WORK ITEM |
Would you please output the lines of the data below from the one containing "Task: Uncheck the" to the end, exactly and with nothing added?

Saved data entries:
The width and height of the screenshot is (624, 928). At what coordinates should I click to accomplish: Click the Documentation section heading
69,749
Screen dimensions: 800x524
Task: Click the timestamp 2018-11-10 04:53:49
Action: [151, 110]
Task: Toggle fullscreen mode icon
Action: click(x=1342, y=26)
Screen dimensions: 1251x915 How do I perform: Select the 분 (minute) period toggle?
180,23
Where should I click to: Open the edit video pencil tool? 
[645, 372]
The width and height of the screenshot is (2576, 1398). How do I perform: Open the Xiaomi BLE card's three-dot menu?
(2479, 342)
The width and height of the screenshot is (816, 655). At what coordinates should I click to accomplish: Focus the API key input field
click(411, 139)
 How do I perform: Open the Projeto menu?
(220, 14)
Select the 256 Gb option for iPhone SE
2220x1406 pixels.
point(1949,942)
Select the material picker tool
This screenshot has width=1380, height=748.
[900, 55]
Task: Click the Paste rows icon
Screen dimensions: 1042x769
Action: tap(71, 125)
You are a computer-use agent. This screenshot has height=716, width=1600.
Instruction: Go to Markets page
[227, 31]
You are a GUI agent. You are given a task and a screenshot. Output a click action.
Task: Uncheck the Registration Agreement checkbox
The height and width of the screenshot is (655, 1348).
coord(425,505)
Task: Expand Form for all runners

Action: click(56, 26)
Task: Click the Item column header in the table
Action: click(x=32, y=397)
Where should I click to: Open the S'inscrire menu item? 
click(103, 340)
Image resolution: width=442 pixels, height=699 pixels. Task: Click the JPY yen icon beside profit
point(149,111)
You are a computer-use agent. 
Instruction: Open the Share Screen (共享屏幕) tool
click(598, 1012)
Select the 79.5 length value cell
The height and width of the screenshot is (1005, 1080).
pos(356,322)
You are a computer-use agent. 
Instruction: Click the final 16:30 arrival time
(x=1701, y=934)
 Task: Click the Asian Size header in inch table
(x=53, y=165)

RESULT FOR THIS EXERCISE |
Task: Uncheck the Registration Agreement checkbox
The height and width of the screenshot is (655, 1348).
coord(425,505)
Task: Expand Form for all runners

Action: click(56, 26)
Task: Click the Item column header in the table
Action: click(x=32, y=397)
Where should I click to: Open the S'inscrire menu item? 
click(103, 340)
Image resolution: width=442 pixels, height=699 pixels. Task: Click the JPY yen icon beside profit
point(149,111)
You are a computer-use agent. 
Instruction: Open the Share Screen (共享屏幕) tool
click(598, 1012)
Select the 79.5 length value cell
The height and width of the screenshot is (1005, 1080).
pos(356,322)
You are a computer-use agent. 
Instruction: Click the final 16:30 arrival time
(x=1701, y=934)
 Task: Click the Asian Size header in inch table
(x=53, y=165)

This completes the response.